Format Preserving Encryption (FPE) – Usage on GCP

Online data security has always been important, but never more so than now. With more and more of our data being stored on the cloud, users need to look for the best security solutions to ensure their confidential information is secure. While all parts of online data security are necessary to secure data, arguably the most important portion is data encryption.

This is why more and more cloud services are using a type of encryption called Format-Preserving Encryption.

What is Format-Preserving Encryption?

If your company has multiple 16-digit credit card numbers stored in a database, but the encrypted ciphertext needs to be 16-digits as well after encryption, this is where Format-Preserving Encryption [FPE] comes in.FPE encrypts plaintext that is a certain length and produces a ciphertext that is the same length as the plaintext and uses the same set of values as the plaintext.
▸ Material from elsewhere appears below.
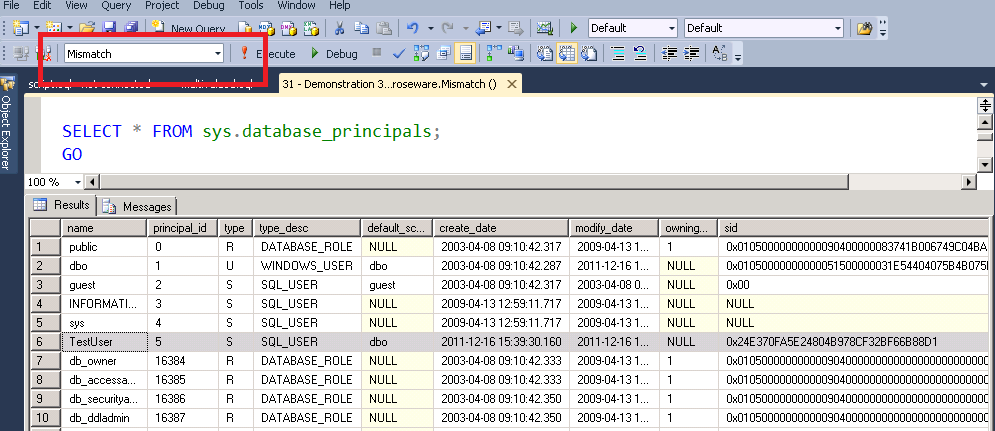Click the Open File folder icon
This screenshot has width=995, height=431.
86,28
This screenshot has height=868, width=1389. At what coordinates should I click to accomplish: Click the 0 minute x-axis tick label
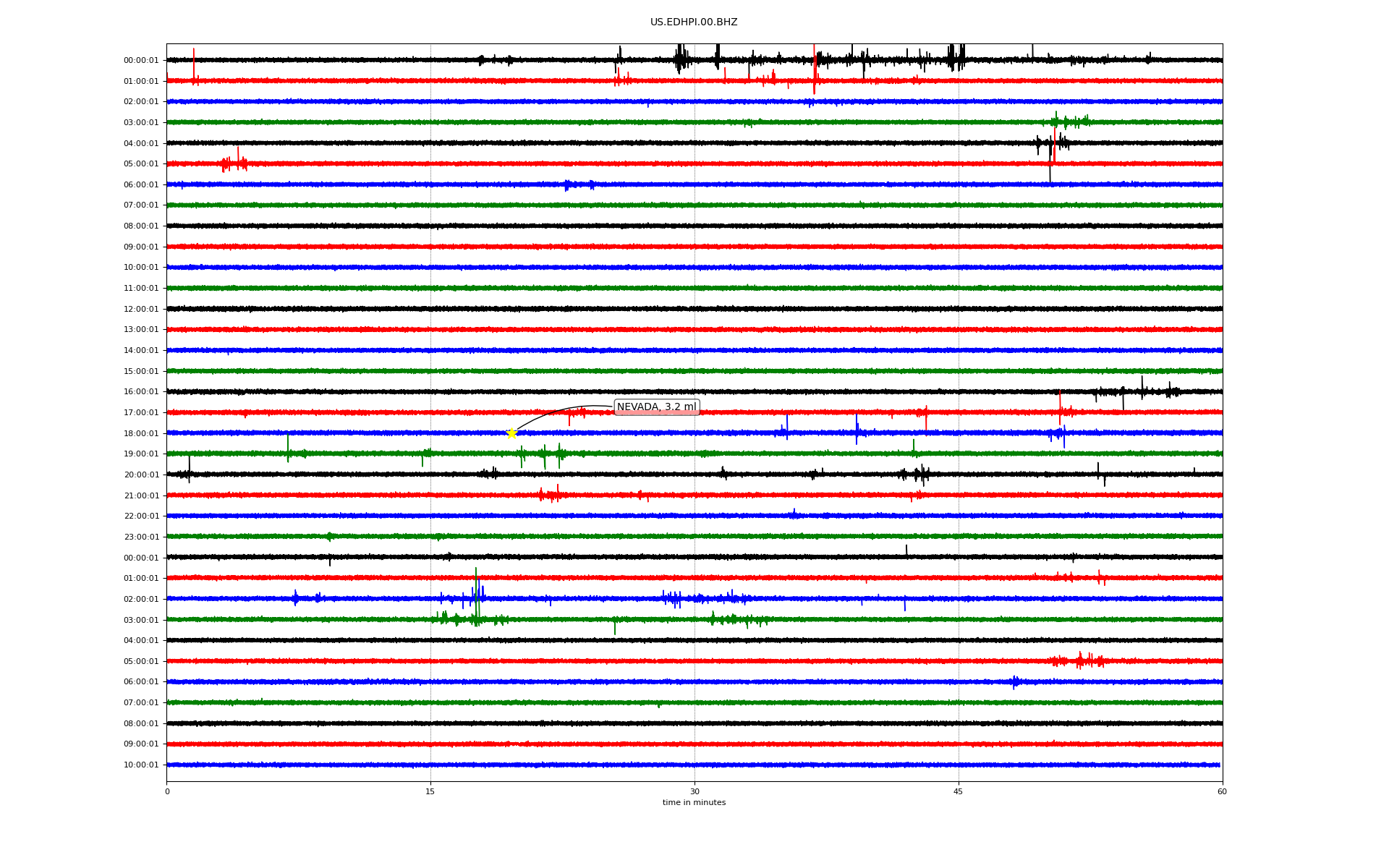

Using the previous example of a 16-digit credit card number with a plaintext of 1483920193402918, the ciphertext created with FPE could produce an output of 1483666666662918.

By using FPE, you can see that the ciphertext and plaintext are the same length and only use numerical values for encryption. One cloud provider that lets users implement FPE in their encryption is Google Cloud.

Format-Preserving Encryption in Google Cloud

Google Cloud gives users access to a de-identification technique called pseudonymization. Pseudonymization is a technique that replaces sensitive data with cryptographically generated tokens. Google Cloud supports three different pseudonymization techniques:

Deterministic encryption using AES-SIV
Format-Preserving Encryption
Cryptographic hashing

All three techniques use cryptographic keys for data transformation, but we will focus on the Format-Preserving Encryption.
Google Cloud uses a type of FPE called FPE-FFX. FFX focuses on two different FPE methods,FF1 and FF3, to encrypt data.At the time of writing this, FF1 is the only method currently supported for encryption. FF2 did not make it to publication at the time of FFX’s creation. FF2 and FF3 derivations are being resubmitted, but after a cryptanalytic attack in 2017, FF3 was considered to be too insecure.

FFX uses multiple rounds of a Feistel function on the plaintext, along with the use of a key, to create the ciphertext. A Feistel function splits the plaintext into two parts and does a permutation each round on each half of the plaintext, and then swaps the left half of text to the right and vice versa. The FF1 method uses 10 rounds of the Feistel function, and FF3 uses 8 rounds of the Feistel function. FPE-FFX has several steps necessary to encrypt data.To begin encryption, the alphabet being used to de-identify the data must be specified in one of three ways:

Using one of four values that represent the most common character sets/alphabets
Using a radix value specifying the size of the alphabet. Specifying 2 gives an alphabet consisting of the numbers 0 and 1, while specifying 95 gives an alphabet with all numeric, upper-case alpha, lower-case alpha, and symbol characters
By building an alphabet containing the exact characters to be used

When using FPE-FFX in Google Cloud, the data is encrypted as previously described, but can also be prepended with a surrogate annotation, resulting in a final token. The token takes the following form when a surrogate annotation is included: surrogate_infotype(surrogate_length): surrogate_value. The surrogate annotation is surrogate_infotype(surrogate_length). The infotype is defined by the user and the surrogate value is the resulting ciphertext. If no surrogate annotation is specified, then the final token is just the surrogate value. To re-identify unstructured data, the full token, including a surrogate annotation, is necessary, while structured data only needs the surrogate value.

Conclusion

Format preserving encryption is extremely important for users who wish to keep the ciphertext after encryption as the same length as the plaintext. Of the several different FPE-FFX methods used on Google Cloud, FF1 is the best practice method to use, due to the extra rounds of the Feistel function it goes through.

Structured data requires a surrogate annotation be prepended on the ciphertext to allow for re-identification of data. Google Cloud has a strong implementation of FPE in place for customer use. For those in need of same length plaintext and ciphertext, Google Cloud’s FPE-FFX is their best choice.